No wonder new breast-cancer screening guidelines issued this week by the U.S. Preventive Services Task Force went over with a thud.

In a reversal of previous advice, the expert panel concluded that women in their 40s who are not at high risk for breast cancer should forgo mammography because the benefits minus the harms are small. The panel stressed, however, that the decision “should be an individual one” and “take into account the patient’s values.”

To a lot of people, the recommendations sounded like the panel thought the “benefit” of saving a fortysomething woman’s life was not worth the “harm” of anxiety, extra tests, and costs resulting from suspicious mammograms that turn out to be false alarms. And that kind of statistical modeling seemed colder than the breast-squishing metal of a mammography machine.

“We’re willing to accept a lot of false-positive mammograms to save one woman’s life,” said physician Therese Bevers, who chairs the breast-cancer screening-guidelines panel of the National Comprehensive Cancer Network, based in Fort Washington. “The people who did this modeling are statisticians. They don’t treat breast cancer.”

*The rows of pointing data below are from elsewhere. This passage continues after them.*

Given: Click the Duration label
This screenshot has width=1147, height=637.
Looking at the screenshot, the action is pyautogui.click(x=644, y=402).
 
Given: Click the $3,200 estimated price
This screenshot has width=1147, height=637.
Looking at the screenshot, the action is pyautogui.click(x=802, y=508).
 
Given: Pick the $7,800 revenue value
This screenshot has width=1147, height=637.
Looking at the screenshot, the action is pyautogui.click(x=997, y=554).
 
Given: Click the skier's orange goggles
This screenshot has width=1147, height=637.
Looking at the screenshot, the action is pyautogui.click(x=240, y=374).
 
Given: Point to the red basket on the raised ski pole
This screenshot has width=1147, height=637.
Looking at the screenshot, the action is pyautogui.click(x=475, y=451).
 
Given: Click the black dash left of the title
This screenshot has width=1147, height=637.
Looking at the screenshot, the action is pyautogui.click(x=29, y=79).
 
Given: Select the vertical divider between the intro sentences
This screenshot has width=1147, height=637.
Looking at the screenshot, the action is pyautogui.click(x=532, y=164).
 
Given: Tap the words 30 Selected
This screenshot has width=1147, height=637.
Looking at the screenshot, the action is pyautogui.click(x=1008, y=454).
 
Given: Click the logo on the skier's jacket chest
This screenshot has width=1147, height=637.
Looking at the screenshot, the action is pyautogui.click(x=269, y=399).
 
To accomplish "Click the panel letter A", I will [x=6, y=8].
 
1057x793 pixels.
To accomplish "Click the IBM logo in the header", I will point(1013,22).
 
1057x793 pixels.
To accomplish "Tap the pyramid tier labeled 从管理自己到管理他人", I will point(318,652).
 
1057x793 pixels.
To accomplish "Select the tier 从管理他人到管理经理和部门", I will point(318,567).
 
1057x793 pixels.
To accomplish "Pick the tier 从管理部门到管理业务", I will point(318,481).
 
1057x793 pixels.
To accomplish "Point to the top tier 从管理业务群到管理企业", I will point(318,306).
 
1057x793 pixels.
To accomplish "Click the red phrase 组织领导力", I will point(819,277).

Marisa Weiss, the Narberth breast-cancer oncologist and founder of breastcancer.org, said the guidelines’ trade-offs may seem acceptable when “expressed as nameless, faceless numbers,” but “it also means 3 percent more women would die from breast cancer each year.”

The firestorm has been so intense that on Wednesday, Health and Human Services Secretary Kathleen Sebelius – head of the federal agency that sponsors the task force – backpedaled, saying the new guidelines had created confusion. Federal mammogram policies, she said, would not be changed, and she did not expect insurance companies to change coverage.

Even though the task force was appointed during the Bush administration and does not consider costs in making recommendations, its work has become fodder for debate over health-care proposals championed by President Obama. Opponents of the health-care overhaul have tried to paint the guidelines as a foretaste of dire changes, such as health-care rationing, if the federal overhaul happens.